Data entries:
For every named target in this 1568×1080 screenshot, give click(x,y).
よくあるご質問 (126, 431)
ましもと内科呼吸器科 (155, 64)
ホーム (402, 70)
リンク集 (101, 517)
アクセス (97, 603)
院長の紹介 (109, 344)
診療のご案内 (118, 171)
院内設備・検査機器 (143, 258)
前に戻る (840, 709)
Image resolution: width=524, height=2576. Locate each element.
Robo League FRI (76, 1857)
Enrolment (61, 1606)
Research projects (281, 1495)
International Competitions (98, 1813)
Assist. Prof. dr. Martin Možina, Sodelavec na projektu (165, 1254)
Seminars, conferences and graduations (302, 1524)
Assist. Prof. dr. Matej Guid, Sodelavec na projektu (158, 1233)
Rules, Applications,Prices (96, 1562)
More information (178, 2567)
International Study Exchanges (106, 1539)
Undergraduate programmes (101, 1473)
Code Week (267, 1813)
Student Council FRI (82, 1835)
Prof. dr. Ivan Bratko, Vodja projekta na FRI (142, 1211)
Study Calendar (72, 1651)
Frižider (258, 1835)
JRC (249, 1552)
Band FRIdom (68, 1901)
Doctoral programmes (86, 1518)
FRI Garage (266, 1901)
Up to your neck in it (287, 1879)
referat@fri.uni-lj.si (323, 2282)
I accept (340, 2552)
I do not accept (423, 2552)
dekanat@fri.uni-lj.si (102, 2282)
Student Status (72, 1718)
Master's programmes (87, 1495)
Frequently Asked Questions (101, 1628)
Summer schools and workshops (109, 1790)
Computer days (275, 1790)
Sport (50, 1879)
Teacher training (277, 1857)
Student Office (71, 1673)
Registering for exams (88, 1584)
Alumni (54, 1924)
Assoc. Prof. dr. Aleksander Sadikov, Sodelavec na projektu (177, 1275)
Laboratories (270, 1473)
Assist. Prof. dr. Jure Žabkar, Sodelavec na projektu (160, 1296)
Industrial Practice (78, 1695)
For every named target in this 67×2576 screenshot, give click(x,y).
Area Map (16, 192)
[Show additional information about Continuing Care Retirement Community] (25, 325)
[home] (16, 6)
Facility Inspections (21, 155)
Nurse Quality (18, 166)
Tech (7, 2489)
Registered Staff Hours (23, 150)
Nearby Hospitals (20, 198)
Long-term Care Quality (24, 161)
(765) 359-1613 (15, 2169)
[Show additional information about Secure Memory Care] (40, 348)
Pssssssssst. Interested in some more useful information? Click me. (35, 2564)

TASK: Rewrite the data entries above, replacing every occurrence of "Sodelavec na projektu" with "Project Associate" and leaving everything else unchanged.

PROBLEM SOLUTION:
For every named target in this 1568×1080 screenshot, give click(x,y).
よくあるご質問 (126, 431)
ましもと内科呼吸器科 (155, 64)
ホーム (402, 70)
リンク集 (101, 517)
アクセス (97, 603)
院長の紹介 (109, 344)
診療のご案内 (118, 171)
院内設備・検査機器 (143, 258)
前に戻る (840, 709)
Image resolution: width=524, height=2576. Locate each element.
Robo League FRI (76, 1857)
Enrolment (61, 1606)
Research projects (281, 1495)
International Competitions (98, 1813)
Assist. Prof. dr. Martin Možina, Project Associate (165, 1254)
Seminars, conferences and graduations (302, 1524)
Assist. Prof. dr. Matej Guid, Project Associate (158, 1233)
Rules, Applications,Prices (96, 1562)
More information (178, 2567)
International Study Exchanges (106, 1539)
Undergraduate programmes (101, 1473)
Code Week (267, 1813)
Student Council FRI (82, 1835)
Prof. dr. Ivan Bratko, Vodja projekta na FRI (142, 1211)
Study Calendar (72, 1651)
Frižider (258, 1835)
JRC (249, 1552)
Band FRIdom (68, 1901)
Doctoral programmes (86, 1518)
FRI Garage (266, 1901)
Up to your neck in it (287, 1879)
referat@fri.uni-lj.si (323, 2282)
I accept (340, 2552)
I do not accept (423, 2552)
dekanat@fri.uni-lj.si (102, 2282)
Student Status (72, 1718)
Master's programmes (87, 1495)
Frequently Asked Questions (101, 1628)
Summer schools and workshops (109, 1790)
Computer days (275, 1790)
Sport (50, 1879)
Teacher training (277, 1857)
Student Office (71, 1673)
Registering for exams (88, 1584)
Alumni (54, 1924)
Assoc. Prof. dr. Aleksander Sadikov, Project Associate (177, 1275)
Laboratories (270, 1473)
Assist. Prof. dr. Jure Žabkar, Project Associate (160, 1296)
Industrial Practice (78, 1695)
For every named target in this 67×2576 screenshot, give click(x,y).
Area Map (16, 192)
[Show additional information about Continuing Care Retirement Community] (25, 325)
[home] (16, 6)
Facility Inspections (21, 155)
Nurse Quality (18, 166)
Tech (7, 2489)
Registered Staff Hours (23, 150)
Nearby Hospitals (20, 198)
Long-term Care Quality (24, 161)
(765) 359-1613 (15, 2169)
[Show additional information about Secure Memory Care] (40, 348)
Pssssssssst. Interested in some more useful information? Click me. (35, 2564)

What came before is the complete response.